(Stored items)
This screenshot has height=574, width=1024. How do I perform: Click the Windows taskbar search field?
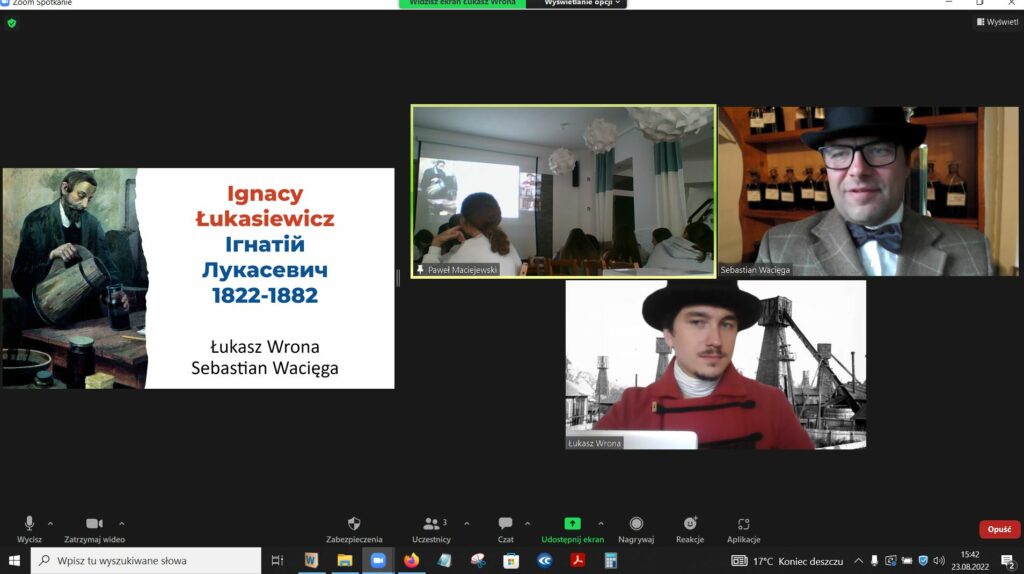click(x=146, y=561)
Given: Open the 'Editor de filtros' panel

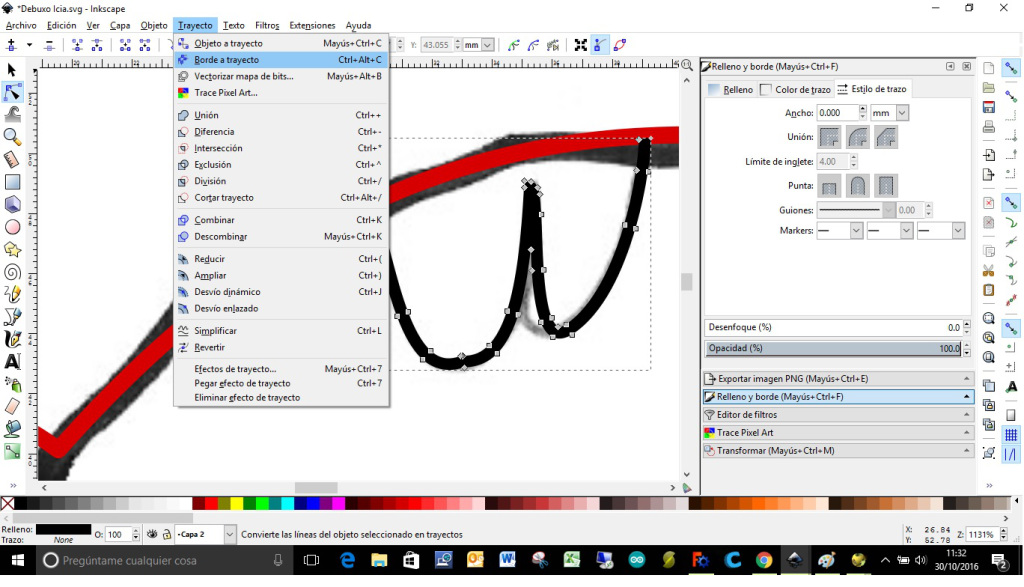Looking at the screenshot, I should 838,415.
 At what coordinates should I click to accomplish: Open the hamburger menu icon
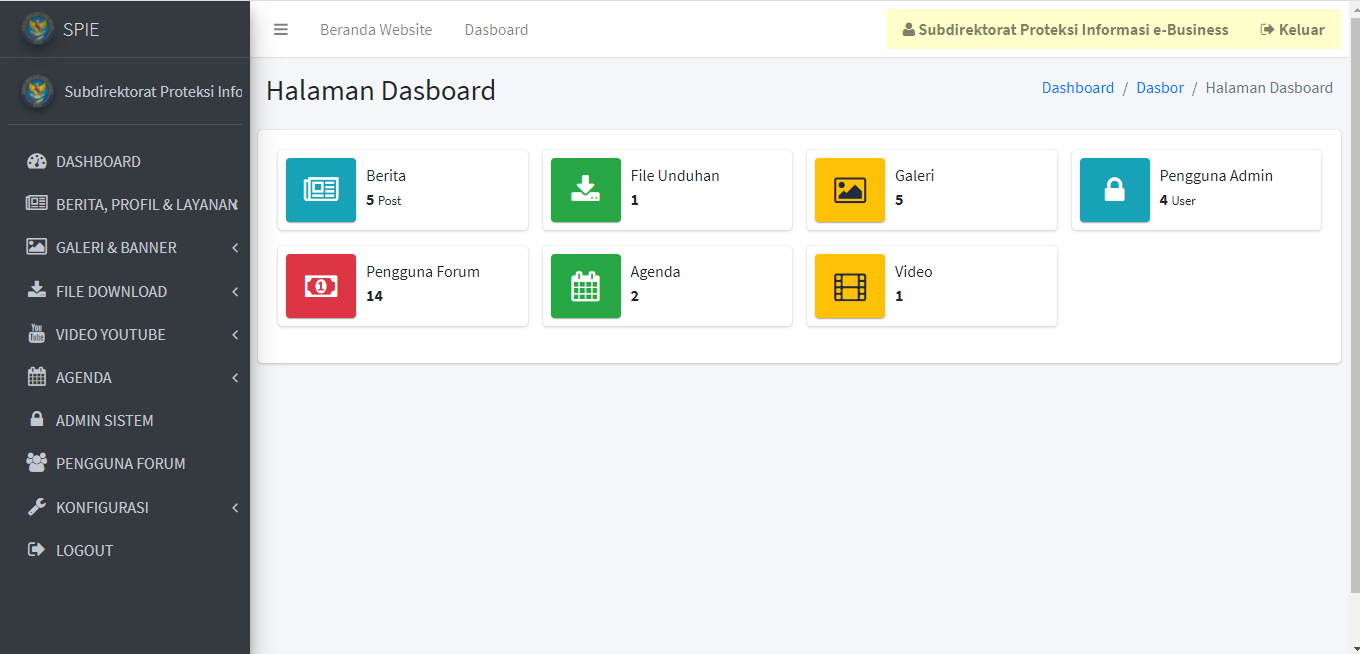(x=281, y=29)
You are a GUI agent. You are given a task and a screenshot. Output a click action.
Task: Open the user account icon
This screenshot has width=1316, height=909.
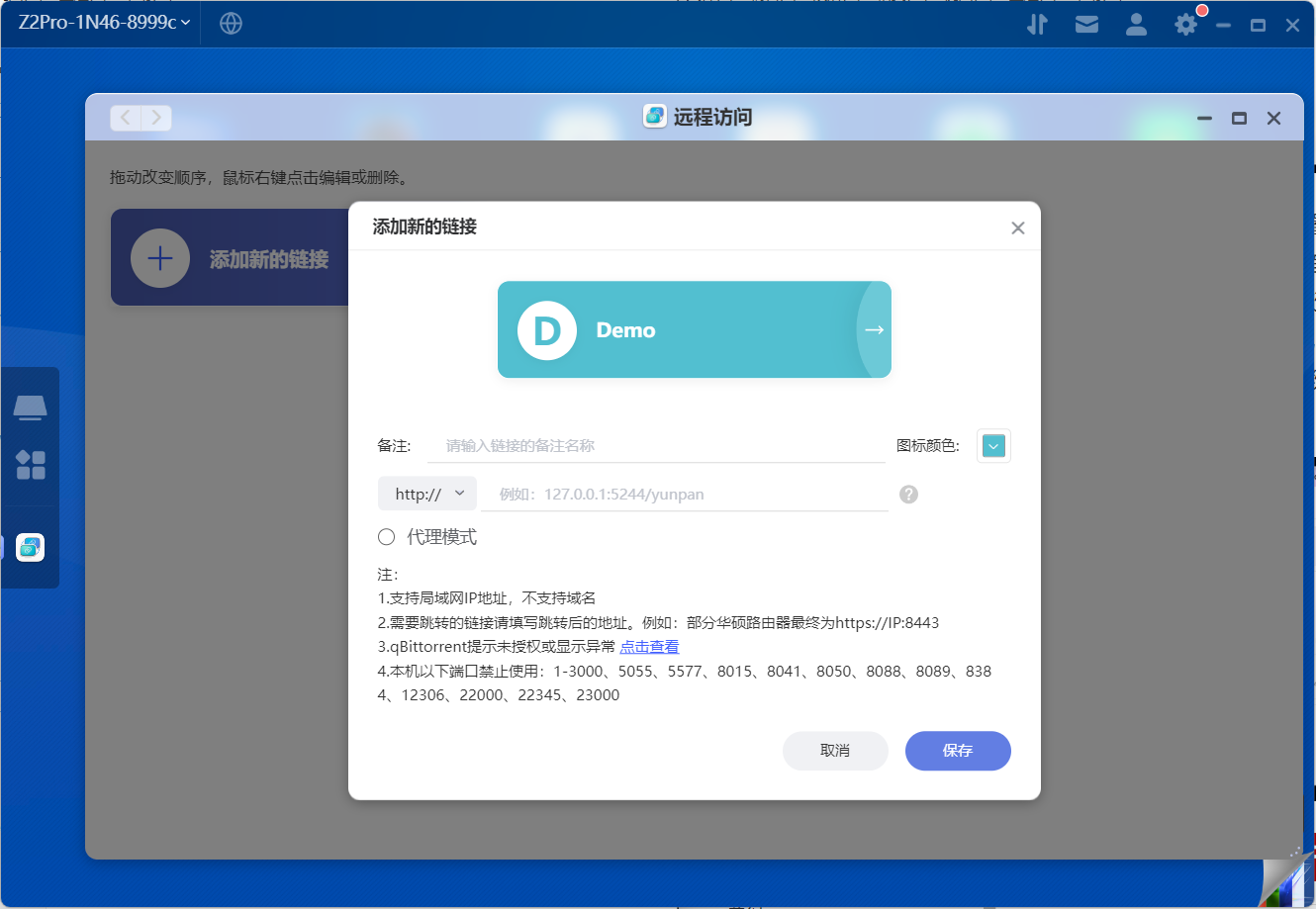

— Goal of the exercise —
Once the pictures are set aside, reproduce the records in full and exactly.

— The completed task —
This screenshot has height=574, width=1024. How do I perform: Click the Windows taskbar search field?
click(x=146, y=561)
Given: Open the 'Editor de filtros' panel

Looking at the screenshot, I should 838,415.
 At what coordinates should I click to accomplish: Open the hamburger menu icon
(x=281, y=29)
You are a GUI agent. You are given a task and a screenshot. Output a click action.
Task: Open the user account icon
This screenshot has width=1316, height=909.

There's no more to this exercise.